Content starts

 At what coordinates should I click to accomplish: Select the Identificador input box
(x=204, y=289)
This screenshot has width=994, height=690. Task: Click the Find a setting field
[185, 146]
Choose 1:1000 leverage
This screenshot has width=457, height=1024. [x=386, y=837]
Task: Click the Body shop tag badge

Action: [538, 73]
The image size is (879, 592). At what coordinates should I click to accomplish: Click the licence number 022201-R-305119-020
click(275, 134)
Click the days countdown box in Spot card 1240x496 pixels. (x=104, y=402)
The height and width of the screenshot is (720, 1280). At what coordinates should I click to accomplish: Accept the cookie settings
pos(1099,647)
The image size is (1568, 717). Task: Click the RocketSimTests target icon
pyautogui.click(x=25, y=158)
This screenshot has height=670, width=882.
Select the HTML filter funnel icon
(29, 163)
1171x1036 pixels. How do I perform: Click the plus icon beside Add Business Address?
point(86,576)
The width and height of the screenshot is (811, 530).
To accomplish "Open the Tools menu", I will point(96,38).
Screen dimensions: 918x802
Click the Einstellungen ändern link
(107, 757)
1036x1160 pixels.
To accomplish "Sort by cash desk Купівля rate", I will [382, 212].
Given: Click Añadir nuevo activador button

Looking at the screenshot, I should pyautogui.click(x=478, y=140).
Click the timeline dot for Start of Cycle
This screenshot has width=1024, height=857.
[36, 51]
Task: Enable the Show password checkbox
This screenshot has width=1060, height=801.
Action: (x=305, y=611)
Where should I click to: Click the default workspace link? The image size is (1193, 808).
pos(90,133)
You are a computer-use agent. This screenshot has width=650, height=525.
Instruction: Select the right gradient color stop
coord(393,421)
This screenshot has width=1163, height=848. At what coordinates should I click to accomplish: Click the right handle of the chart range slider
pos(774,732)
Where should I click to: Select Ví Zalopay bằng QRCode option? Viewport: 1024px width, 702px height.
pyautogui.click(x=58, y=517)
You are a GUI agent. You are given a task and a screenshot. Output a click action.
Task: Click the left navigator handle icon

Content ends

== WHAT IS BEING ASKED ==
Search the records above for the string "agent". Copy every line that contains it.

== ANSWER BELOW ==
You are a computer-use agent. This screenshot has width=650, height=525.
You are a GUI agent. You are given a task and a screenshot. Output a click action.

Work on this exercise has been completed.